LOUISVILLE, Kentucky — In February 2019, I participated in the 47th Louisville Conference on Literature and Culture Since 1900. While I was there, I met Miranda Lash, Curator of Contemporary Art at the Speed Museum, who graciously gave me a tour of the collection, as well as brought me to various places in the city. Among the many things I experienced that day, one stood out for many reasons.
At the entrance to the European Paintings collection, on the walls flanking the doorway, the museum’s European Paintings curator, Erika Holmquist-Wall, had placed two recent paintings by Tiffany Calvert. Calvert had been a graduate student at the Mason Gross School of the Arts (Rutgers University), where I have been teaching since 2002, and her work reminded me of the heated debate about painting that divided the faculty at the time I was hired.
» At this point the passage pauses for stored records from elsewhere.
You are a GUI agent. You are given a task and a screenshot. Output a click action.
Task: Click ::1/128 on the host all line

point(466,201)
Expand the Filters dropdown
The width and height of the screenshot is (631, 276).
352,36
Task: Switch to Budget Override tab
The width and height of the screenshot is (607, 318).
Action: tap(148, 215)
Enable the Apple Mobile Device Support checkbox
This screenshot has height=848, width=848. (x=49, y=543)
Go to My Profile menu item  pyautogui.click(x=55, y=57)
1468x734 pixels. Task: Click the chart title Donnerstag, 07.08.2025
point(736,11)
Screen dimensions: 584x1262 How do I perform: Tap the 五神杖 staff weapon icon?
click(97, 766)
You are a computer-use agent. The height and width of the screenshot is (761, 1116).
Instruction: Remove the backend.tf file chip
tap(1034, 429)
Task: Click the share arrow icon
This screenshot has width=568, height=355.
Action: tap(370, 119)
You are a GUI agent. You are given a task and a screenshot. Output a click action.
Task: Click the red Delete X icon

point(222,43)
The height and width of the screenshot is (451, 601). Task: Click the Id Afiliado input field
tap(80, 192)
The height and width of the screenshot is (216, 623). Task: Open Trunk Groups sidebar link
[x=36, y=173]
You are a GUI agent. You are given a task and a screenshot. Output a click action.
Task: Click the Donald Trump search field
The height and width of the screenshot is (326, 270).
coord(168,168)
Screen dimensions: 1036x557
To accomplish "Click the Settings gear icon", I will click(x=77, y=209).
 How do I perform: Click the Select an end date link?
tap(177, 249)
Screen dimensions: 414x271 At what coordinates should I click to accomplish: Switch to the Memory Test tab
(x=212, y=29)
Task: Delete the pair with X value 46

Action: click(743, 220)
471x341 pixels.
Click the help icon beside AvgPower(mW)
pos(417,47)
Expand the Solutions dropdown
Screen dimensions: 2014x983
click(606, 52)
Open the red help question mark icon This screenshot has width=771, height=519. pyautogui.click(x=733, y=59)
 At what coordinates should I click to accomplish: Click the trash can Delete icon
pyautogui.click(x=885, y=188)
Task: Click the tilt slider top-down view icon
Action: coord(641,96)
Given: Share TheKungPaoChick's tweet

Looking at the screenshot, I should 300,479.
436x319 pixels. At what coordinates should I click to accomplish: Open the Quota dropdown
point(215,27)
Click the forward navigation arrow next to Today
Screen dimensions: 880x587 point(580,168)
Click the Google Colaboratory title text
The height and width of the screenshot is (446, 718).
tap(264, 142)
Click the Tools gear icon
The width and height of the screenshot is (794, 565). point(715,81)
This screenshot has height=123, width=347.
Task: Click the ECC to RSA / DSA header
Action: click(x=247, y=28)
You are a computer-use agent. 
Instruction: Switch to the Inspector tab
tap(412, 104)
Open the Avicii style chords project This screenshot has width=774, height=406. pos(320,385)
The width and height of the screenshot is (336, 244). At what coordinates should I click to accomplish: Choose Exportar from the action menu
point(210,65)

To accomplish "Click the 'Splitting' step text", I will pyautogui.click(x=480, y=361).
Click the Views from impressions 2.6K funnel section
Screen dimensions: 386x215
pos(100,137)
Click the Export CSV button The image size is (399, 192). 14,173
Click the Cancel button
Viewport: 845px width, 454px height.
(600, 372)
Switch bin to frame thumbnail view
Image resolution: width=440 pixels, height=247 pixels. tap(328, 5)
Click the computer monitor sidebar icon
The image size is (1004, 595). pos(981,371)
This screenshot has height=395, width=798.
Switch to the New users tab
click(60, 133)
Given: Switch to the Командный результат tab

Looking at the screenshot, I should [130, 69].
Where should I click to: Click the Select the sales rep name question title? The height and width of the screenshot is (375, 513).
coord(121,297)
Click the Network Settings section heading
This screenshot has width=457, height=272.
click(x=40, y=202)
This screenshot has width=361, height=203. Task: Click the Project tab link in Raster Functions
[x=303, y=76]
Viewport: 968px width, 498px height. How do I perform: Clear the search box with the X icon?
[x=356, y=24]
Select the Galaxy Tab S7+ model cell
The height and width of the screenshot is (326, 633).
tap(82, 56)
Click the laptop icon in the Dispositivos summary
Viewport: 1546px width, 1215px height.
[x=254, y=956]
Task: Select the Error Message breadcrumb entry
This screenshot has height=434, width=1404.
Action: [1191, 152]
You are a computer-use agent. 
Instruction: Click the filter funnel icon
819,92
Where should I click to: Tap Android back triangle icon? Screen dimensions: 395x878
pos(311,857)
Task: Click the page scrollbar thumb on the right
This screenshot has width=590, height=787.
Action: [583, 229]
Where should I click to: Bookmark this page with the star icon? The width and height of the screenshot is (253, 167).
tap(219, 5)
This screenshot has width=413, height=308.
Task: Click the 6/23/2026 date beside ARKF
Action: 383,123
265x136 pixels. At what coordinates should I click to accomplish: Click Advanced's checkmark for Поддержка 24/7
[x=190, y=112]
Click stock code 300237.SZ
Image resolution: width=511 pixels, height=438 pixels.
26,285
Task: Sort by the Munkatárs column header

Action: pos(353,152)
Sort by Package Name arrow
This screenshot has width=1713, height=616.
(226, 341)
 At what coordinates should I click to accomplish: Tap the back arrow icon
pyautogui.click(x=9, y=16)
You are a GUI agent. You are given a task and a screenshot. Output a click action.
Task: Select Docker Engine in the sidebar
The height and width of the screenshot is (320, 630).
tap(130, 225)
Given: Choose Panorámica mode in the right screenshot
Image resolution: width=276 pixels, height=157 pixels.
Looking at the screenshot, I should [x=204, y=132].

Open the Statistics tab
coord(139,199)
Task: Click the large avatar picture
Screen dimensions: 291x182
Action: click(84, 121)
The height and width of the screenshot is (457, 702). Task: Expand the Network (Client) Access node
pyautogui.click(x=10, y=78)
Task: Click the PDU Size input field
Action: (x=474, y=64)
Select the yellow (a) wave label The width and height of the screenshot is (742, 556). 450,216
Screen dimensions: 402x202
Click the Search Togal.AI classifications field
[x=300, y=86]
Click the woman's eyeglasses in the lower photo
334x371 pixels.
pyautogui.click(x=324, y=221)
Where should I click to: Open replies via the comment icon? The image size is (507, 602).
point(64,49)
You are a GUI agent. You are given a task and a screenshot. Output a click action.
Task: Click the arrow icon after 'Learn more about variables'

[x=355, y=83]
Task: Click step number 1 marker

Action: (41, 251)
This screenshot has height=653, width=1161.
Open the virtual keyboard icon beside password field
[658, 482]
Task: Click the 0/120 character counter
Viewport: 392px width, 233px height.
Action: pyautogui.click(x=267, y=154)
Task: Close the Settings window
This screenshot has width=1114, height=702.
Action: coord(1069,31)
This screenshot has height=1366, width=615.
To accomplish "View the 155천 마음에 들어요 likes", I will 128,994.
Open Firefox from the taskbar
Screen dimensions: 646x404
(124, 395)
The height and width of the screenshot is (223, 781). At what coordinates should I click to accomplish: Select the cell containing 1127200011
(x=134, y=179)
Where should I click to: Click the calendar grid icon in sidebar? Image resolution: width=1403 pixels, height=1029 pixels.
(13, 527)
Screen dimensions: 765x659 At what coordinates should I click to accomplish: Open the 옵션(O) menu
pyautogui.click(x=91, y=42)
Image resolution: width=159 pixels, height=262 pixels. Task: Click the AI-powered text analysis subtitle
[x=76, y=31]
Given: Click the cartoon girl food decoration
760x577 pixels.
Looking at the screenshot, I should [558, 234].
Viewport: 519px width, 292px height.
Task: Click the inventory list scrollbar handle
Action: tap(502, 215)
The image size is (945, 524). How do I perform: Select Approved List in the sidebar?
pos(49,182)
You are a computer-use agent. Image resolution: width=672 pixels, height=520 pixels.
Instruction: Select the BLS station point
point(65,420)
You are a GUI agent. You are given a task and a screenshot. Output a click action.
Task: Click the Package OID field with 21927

This is the wall label that Holmquist-Wall wrote for the two paintings, “#296” (2017, oil on inkjet print on canvas, 48 by 60 inches) and “#289” (2017, oil on inkjet print on canvas, 48 by 60 inches):
Merging Past and Present
As an artist, Tiffany Calvert applies contemporary painting techniques to historical imagery. Her recent work uses the seventeenth-century Dutch floral still life as a springboard for exploring the shifting nature of human perception. […] The paintings on display here are oil paintings on printed reproductions of a work by Dutch artist P. W. Windtraken. Calvert has intervened by matching paint to Windtraken’s original color palette, camouflaging it within the picture. Other techniques such as gridding, fragmentation, and image reversal serve to obstruct and interrupt the viewer’s perception of the image. Like a digital “glitch” or a scrambled transmission, Calvert generates paintings that are suspended in a moment, simultaneously on the verge of disintegration or cohesion.
I was interested in the difference between the two paintings. While “#289” made an obvious reference to a computer glitch, or what Holmquist-Wall called a “scrambled transmission,” I saw the horizontal and vertical patches of the glitch as evoking Piet Mondrian’s “Plus & Minus” works.
Calvert’s intervention in “#296” seemed more respectful of the original image than “#289,” which I felt was too dependent on the “scrambled transmission” for its effects. In “#296,” the paint was strong enough in its intervention. At the same time, it was clear to me that Calvert was in pursuit of something that she had not foreclosed upon, and that her interventions had not hardened into a style that leveled the differences between her sources
I kept wondering what motivated Calvert to make the decisions that led her to painting over the inkjet print of a 17th-century Dutch floral still life. I also knew that I was returning Louisville in February 2020 to attend the conference again, and that I would request a visit to her studio to ask her directly.
In the meantime, I speculated about the role that the debate over painting and its death might have played in these works, as there are artists who paint and those who use paint. Knowing the work that Calvert did as a grad student, I guessed that she associates with the artists who paint, but not without some skepticism.